(ПОРЯДОК ВЫПОЛНЕНИЯ): Выпишите без изменений фрагмент текста о греческих истоках слова «педераст» от слов «Мне небезынтересно было» до слов «и духовного статусов.» включительно.

(ИСХОДНЫЙ ТЕКСТ):

· · · · ·

Конечно, любое отвергаемое существующей системой движение питается в том числе и силой этого отвержения, а значит, и сопротивления. Наряду со словами «гей», «голубой» всем известно и другое, по сути, ставшее у нас ругательным слово «педераст», которым часто обозначают всех гомосексуалов без разбора, не принимая в расчёт существующие в этой сфере различия.
Мне небезынтересно было когда-то узнать о греческих истоках слова «педераст», которое прямо отсылает к сократовско-платоновской традиции. «Erastes» с древнегреческого – любовник, влюблённый, любитель, почитатель, приверженец, друг. «Pais» – мальчик, отрок, юноша. В результате фонетической, а часто и смысловой модификации мы получаем всем нам хорошо известное ругательное слово. Но изначально то явление, которое мы называем педерастией, имело не только сексуальную подоплеку. Прежде всего, речь шла об отношениях между мужчиной и юношей. Здесь дело не столько в возрасте, разница в котором могла быть и совсем небольшой, но в различии социального, интеллектуального и духовного статусов.
К тому же для древних греков никакого существенного различия между однополой и разнополой любовью не было. У человека, более-менее знакомого с текстами Платона, тут же может возникнуть вопрос: «А как же Афродита небесная в речи Павсания в платоновском «Пире»? Ее ведет, оказывается, именно гомосексуальная, а не гетеросексуальная любовь?» Этот возможный вопрос может быть оправдан следующим местом из «Пира» Платона (речи о любви мужчин к юношам, которые пересказывает, излагает Платон, несомненно, дают представление о взглядах на такую любовь и дискуссиях о ней в самих древнегреческих полисах):
«Эрот же Афродиты небесной восходит к богине, которая ... причастна только к мужскому началу, но никак не к женскому, – недаром это любовь к юношам. Потому-то одержимые такой любовью обращаются к мужскому полу, отдавая предпочтение тому, что сильней от природы и наделено большим умом. Но и среди любителей мальчиков можно узнать тех, кем движет только такая любовь. Ибо любят они не малолетних, а тех, у кого уже обнаружился разум, а разум появляется обычно с первым пушком».

· · · · ·

(РАЗДЕЛ ДАННЫХ):
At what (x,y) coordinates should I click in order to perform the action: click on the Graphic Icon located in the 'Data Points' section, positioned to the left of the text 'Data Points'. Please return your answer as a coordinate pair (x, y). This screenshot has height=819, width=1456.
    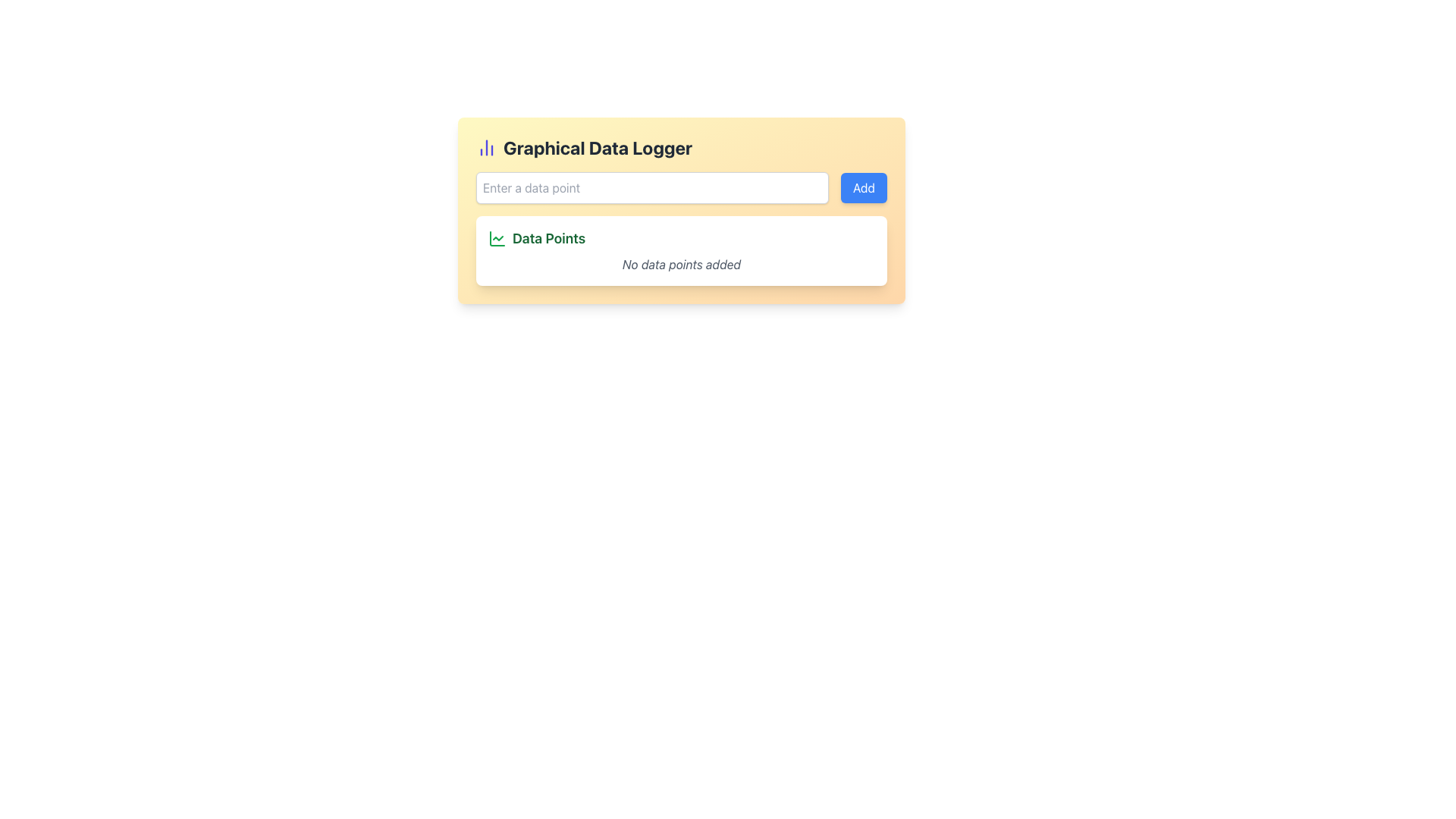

· · · · ·

(РЕЗУЛЬТАТ ЗАДАНИЯ):
Мне небезынтересно было когда-то узнать о греческих истоках слова «педераст», которое прямо отсылает к сократовско-платоновской традиции. «Erastes» с древнегреческого – любовник, влюблённый, любитель, почитатель, приверженец, друг. «Pais» – мальчик, отрок, юноша. В результате фонетической, а часто и смысловой модификации мы получаем всем нам хорошо известное ругательное слово. Но изначально то явление, которое мы называем педерастией, имело не только сексуальную подоплеку. Прежде всего, речь шла об отношениях между мужчиной и юношей. Здесь дело не столько в возрасте, разница в котором могла быть и совсем небольшой, но в различии социального, интеллектуального и духовного статусов.